I have been trying to use OpenVPN to connect to my work network. Using it via the command line works fine:
openvpn user.conf
I haven't bothered to set it up with DNS properly though, and it looks to be a bit of a pain. I'd much rather use it through the network manager like my other VPNs. The problem is this: I store my user.crt, along with ca.crt and user.key in ~/.openvpn/ (which seems like a reasonable place to keep such things. When I try to connect via NetworkManager, it just tells me that the connection has failed. Inspection of /var/logs/messages reveals the reason: SELinux is enforcing some policy somewhere that stops openvpn from reading my certificates. I tried following all the instructions given by the SELinux troubleshooter, but to no avail.

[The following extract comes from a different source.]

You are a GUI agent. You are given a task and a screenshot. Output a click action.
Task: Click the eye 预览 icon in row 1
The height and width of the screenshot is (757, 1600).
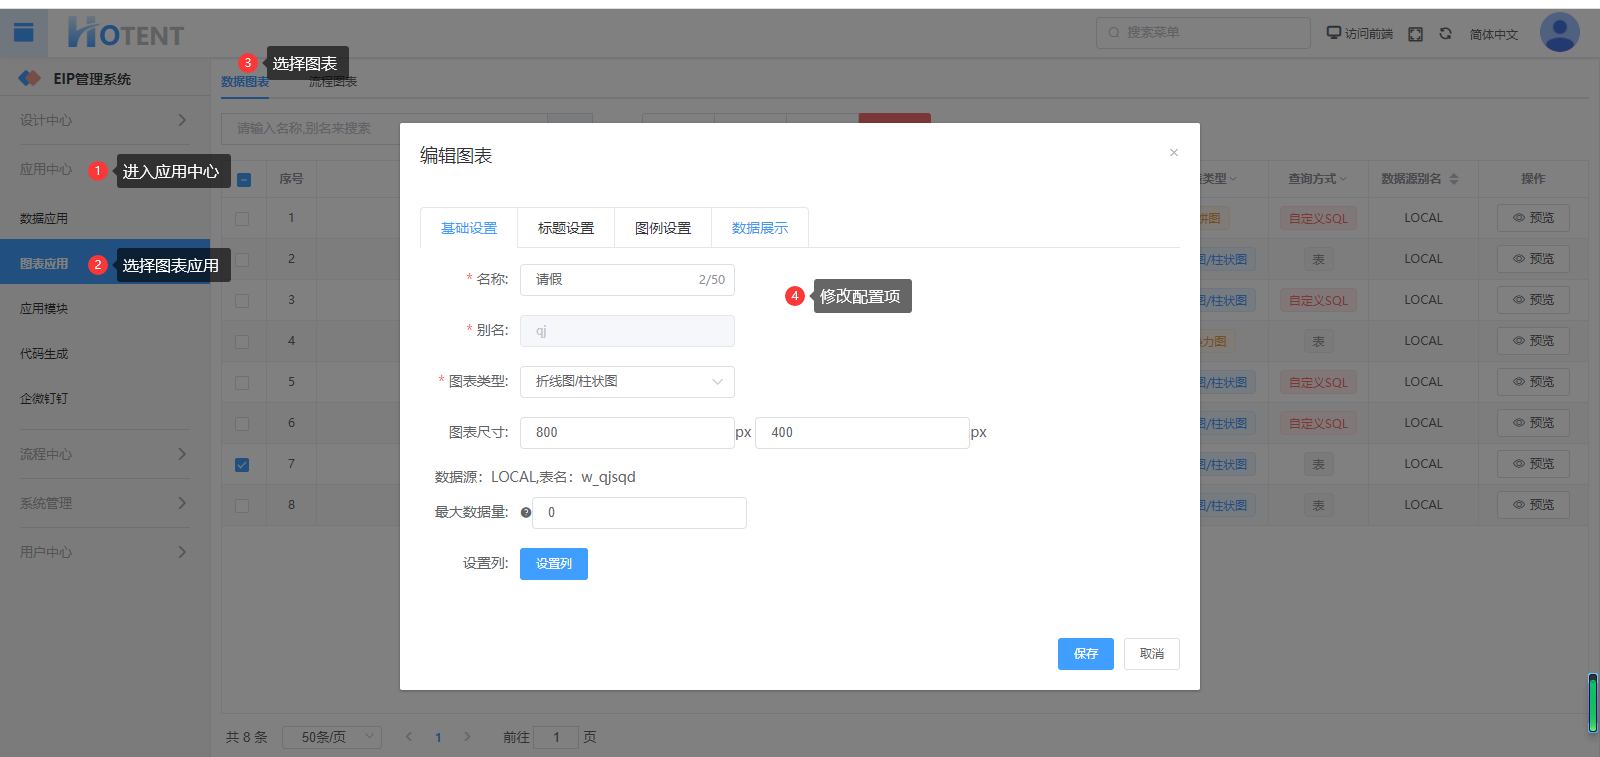(x=1518, y=218)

I then, foolishly indeed deleted the openvpn policy from my SELinux config (using the SELinux Management gui, available from the fedora repos). All sorts of hell broke loose (it wouldn't even let it bind a named port anymore).
The problem was pretty urgent, so I've ended up just disabling SELinux for the session (everything works fine with that out of the way). But I'll have to turn it back on again at some point, so my question is this:
How can I first restore my original policy file for openvpn in SELinux, and then second grant openvpn access to certificates in my home directory?
I have also tried the SE Policy Generator tool, but to no apparent avail (it gets stuck on the dialogue where I give the policy a name).